Liverpool Gagal Menang di Markas Newcastle, Iraola Kirim Komentar Pedas
NEWCASTLE, iNews.id - Andoni Iraola menilai Liverpool mendapat kepuasan lebih besar setelah mencetak gol pada menit akhir saat bermain imbang 2-2 melawan Newcastle United di Stadion St. James' Park, Minggu (23/8/2026) malam WIB.
Liverpool memang berhasil membawa pulang satu poin dari laga perdana Liga Inggris 2026-2027. Namun, bagi Iraola, hasil tersebut tidak lepas dari momen dramatis pada penghujung pertandingan ketika Dominik Szoboszlai mencetak gol lewat penalti pada menit 90+9.
Liverpool sempat tertinggal setelah Anthony Elanga membawa Newcastle unggul cepat pada menit kelima. The Reds kemudian menyamakan kedudukan melalui Cody Gakpo pada menit ke-55 sebelum Joe Willock kembali membuat tuan rumah unggul 2-1 pada menit ke-57.
Tekanan Liverpool terus berlanjut sampai pertandingan memasuki masa tambahan waktu. Penalti yang dieksekusi Szoboszlai akhirnya mengubah skor menjadi 2-2 sekaligus memastikan Liverpool terhindar dari kekalahan.
"Saya rasa karena Anda mencetak gol di akhir pertandingan, Anda mungkin merasakan kepuasan yang lebih baik. Sebelum pertandingan, kami mungkin tidak akan menerima hasil ini," kata Iraola dikutip dari situs resmi klub.
Menurut pelatih asal Spanyol tersebut, Liverpool menunjukkan mentalitas kuat karena tidak berhenti menekan Newcastle meski pertandingan hampir berakhir. Dia menilai perjuangan tersebut menjadi alasan Liverpool layak mendapatkan satu poin.
"Tapi memang benar bahwa saya pikir ini adalah sebuah penghargaan karena saya pikir kami tidak pernah menyerah, saya pikir kami telah memberikan banyak tekanan kepada Newcastle dan kami harus menunggu hingga akhir," jelasnya.
Meski mengapresiasi perjuangan Liverpool, Iraola tetap menyimpan penyesalan. Dia merasa timnya seharusnya mampu mencetak gol lebih cepat sehingga pertandingan bisa berjalan dengan situasi berbeda.

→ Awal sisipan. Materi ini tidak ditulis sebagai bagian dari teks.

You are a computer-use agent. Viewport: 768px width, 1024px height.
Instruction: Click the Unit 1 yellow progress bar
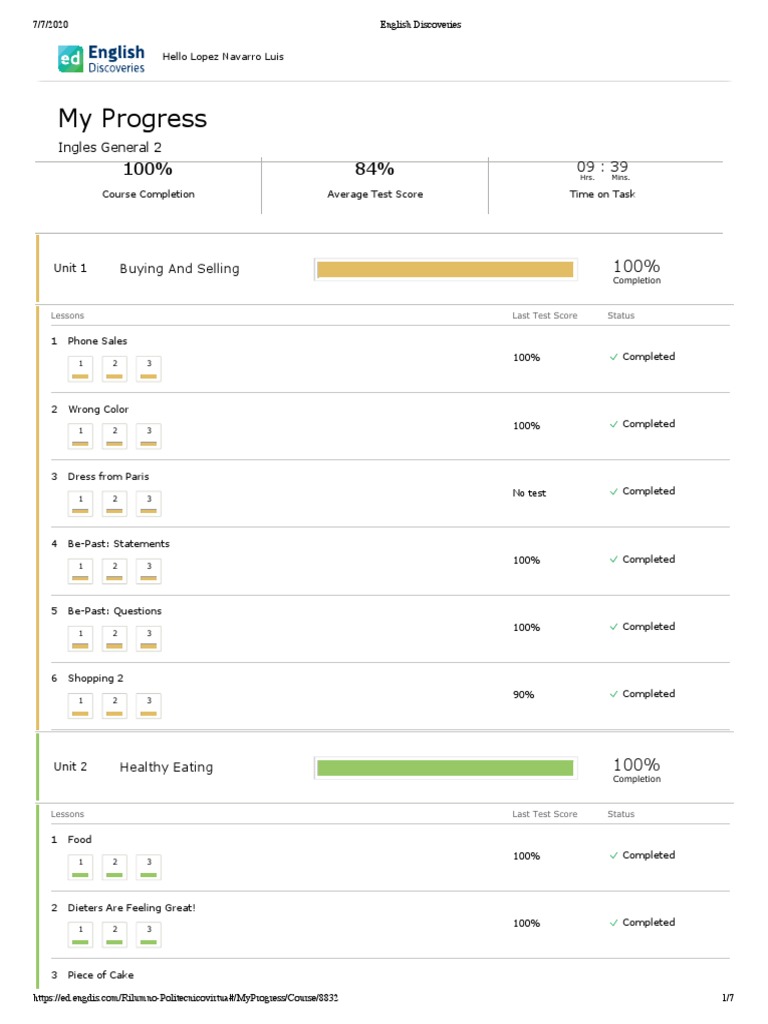point(444,269)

"Tapi saya pikir kami telah melakukan lebih dari cukup untuk mencetak gol itu. Dan saya pikir jika kami bisa mencetak gol sedikit lebih awal, mungkin jalannya pertandingan akan berpihak kepada kami," sambungnya.
Iraola Soroti Ketajaman Liverpool
Iraola secara khusus menyoroti efektivitas Liverpool pada babak pertama. Menurut dia, banyak peluang sudah tercipta di sekitar kotak penalti Newcastle, tetapi tidak diselesaikan dengan baik.
"Saya rasa di babak pertama kami tidak menyelesaikan peluang kami memiliki banyak bola di tepi kotak penalti, di dalam kotak penalti, di mana kami tidak menyelesaikan permainan, kami tidak menembak," jelasnya.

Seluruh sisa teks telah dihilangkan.